Abstract

The effective electromechanical coupling factor is widely used by practical transducer designers as an index of performance potential in evaluating new or proposed transducers. However, the properties of the effective coupling factor and its associated formulas do not appear to be well documented even for simple transducers. In an attempt to correct this situation, tables of formulas are presented here for the effective coupling factor in terms of equivalent-circuit parameters and in terms of measured immittance data. The treatment is restricted to lumped-parameter transducers with negligible electric or magnetic dissipation.
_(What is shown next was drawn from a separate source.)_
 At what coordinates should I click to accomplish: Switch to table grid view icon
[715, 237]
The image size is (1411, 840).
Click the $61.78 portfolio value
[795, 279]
The significance of the effective coupling factor as an indicator of the limits of physical realizability is illustrated by the instability occurring in electrostatic, variable-reluctance, and moving-coil transducers. Many influences conspire to degrade the effective coupling factor to a lower value than the intrinsic coupling factor of the active material incorporated in the transducer structure. Examples are leakage inductance and eddy-current shielding in magnetostrictive transducers, and stiffness augmentation of a simple resonator by its auxiliary structure. The stiffness of a liquid-filled cavity has a degrading effect even when the cavity is self-resonant. Whenever an extended transducer circuit can be reduced to single-degree-of freedom form, the effective coupling factor will serve as a powerful tool for quickly revealing possible deterioration in performance resulting from the circuit additions.